Custom roms dead?
Recently I got a discarded Motorola G84 phone, which is supported by LineageOS, version 23 no less (Android 16, so the latest!). I unlocked the bootloader and flashed LineageOS (and MindTheGapps, turned out it’s important to start Lineage once before you flash it, not right away) and started setting up apps and data, as I have done now with nearly a dozen phones.

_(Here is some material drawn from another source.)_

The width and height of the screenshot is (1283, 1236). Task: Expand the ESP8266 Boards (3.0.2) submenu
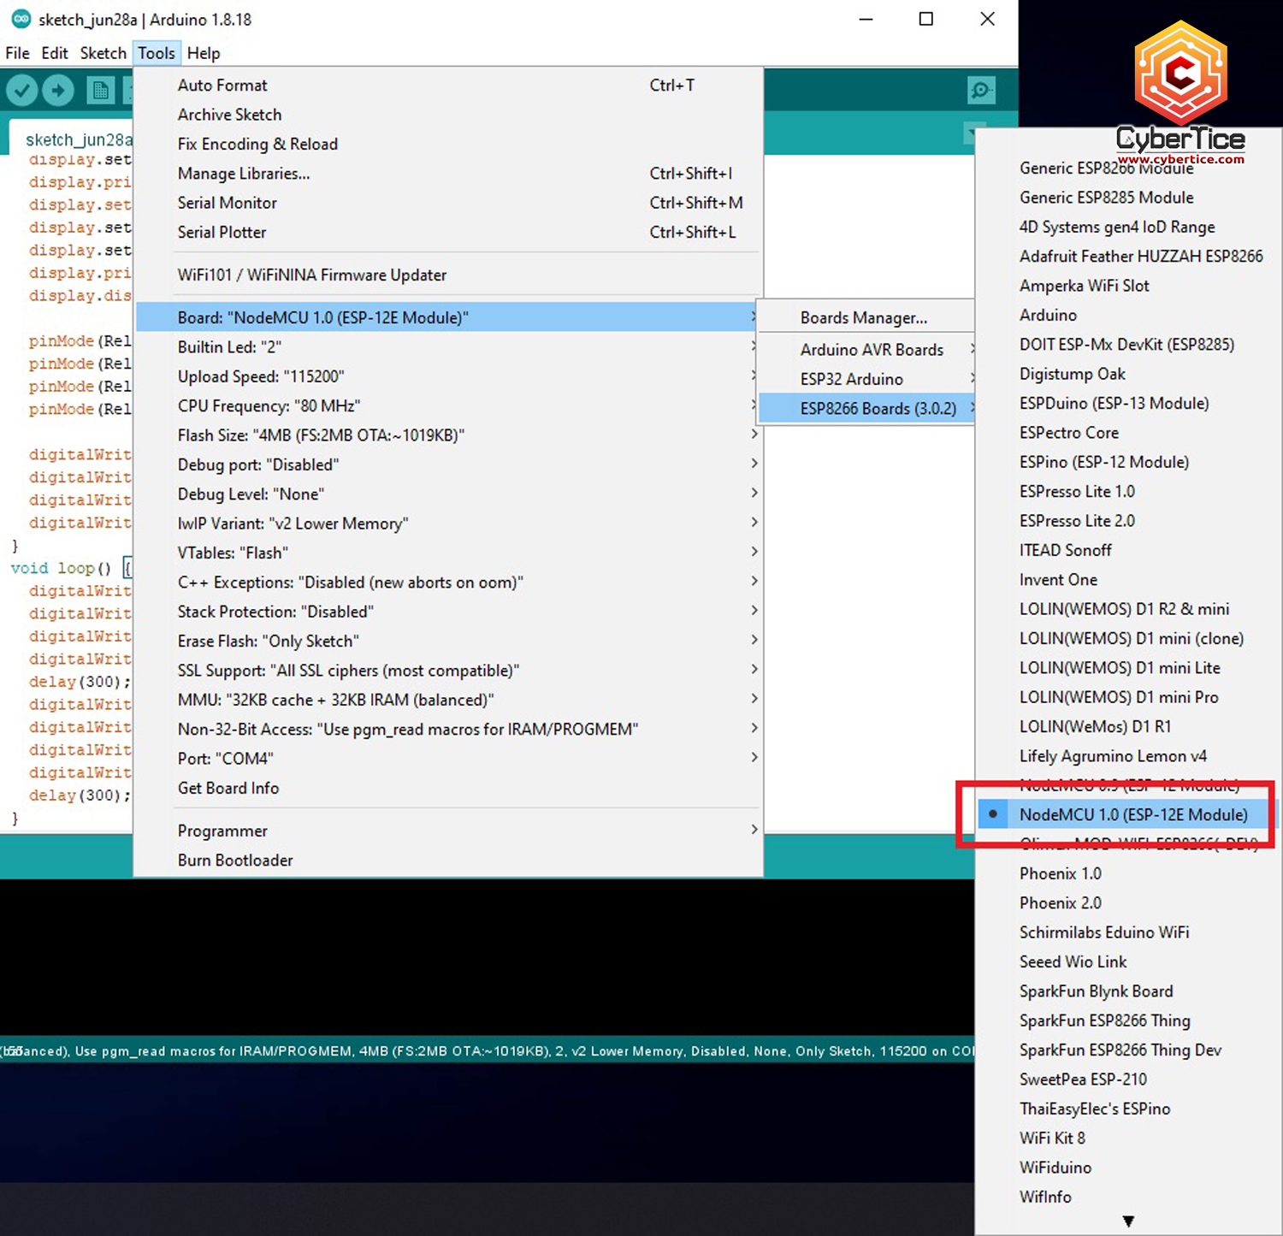pos(878,408)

The first sign things were not well arrived when an app, that required entering my phone number to retrieve my account, errored out with an issue related to Firebase authentication. It just wouldn’t work. I suspected the issue was in the Google Play Services, which is why you load up MindTheGapps (or other such Play Store reimplementations), as regular apps (obtained through F-Droid or manually downloaded apks) worked fine. Even some apps from the Play Store worked. So I first searched for the issue in this direction, trying out NikGApps and microG as well. I even tried /e/OS. All the same issue.
Since it was related to authentication, I started to suspect it was about the unlocked bootloader, not an error in the Play Service app or provider. Perhaps a signing issue in LineageOS itself? Few clues remained, but one was that a banking app reported it could not set up my account because the phone was not secure or somesuch (didn’t write down the error). LineageOS has no public forum, chat (IRC and Discord require an account), so it’s kinda difficult to find a place to find user experiences about this. The XDA forums are really the largest knowledge base, but it’s not very structured and this phone (G84) is apparently not that common so not a lot of forum presence.
I quickly came across SafetyNet [1] (pre Android 13), Play Integrity [2] and the Trusted Execution Environment (TEE) [3], the latter two of which report that my phone indeed is not passing any sort of validation. It is strange that all my earlier phones do pass MEETS_BASIC_INTEGRITY. Although payment (e.g. Google Pay) never worked (I guess because MEETS_DEVICE_INTEGRITY==false), at least everything else I (want to) use works. So what changed?
I don’t have to full pciture, but it seems to be the confluence of Play Integrity updates (May 2025) to Android Key Attestation. Some XDA posts speak about outdated or non-forward-compatible keys on the device (so a new Android version with a newer kernel may cease to work, although I managed a downgrade to LineageOS 22 by way of /e/OS which didn’t help). Others mention invalidated fingerprints. I can’t be 100% sure, but this is the part that must be failing. When I get my hands on a Windows machine, I’ll try Motorola’s fix tool to reset me back to stock. Some say relocking the bootloader works, other’s say it doesn’t.
There are ways that fake the return values (Play Integrity Fix, TrickyStore?) and could enable apps checking for them, but they require rooting the phone, something I prefer not to do. Moreover, if apps use this API, they usually also check other things (i.e. rooting) and people reports it’s a game of cat and mouse. Wouldn’t want to have apps disable themselves all the time!
In any case: it seems my days using LineageOS are over. GrapheneOS seems to make sure that you always at least meet BASIC, but that requires fairly recent Pixel phones, phones that I probably won’t soon get my hands on. This is not great.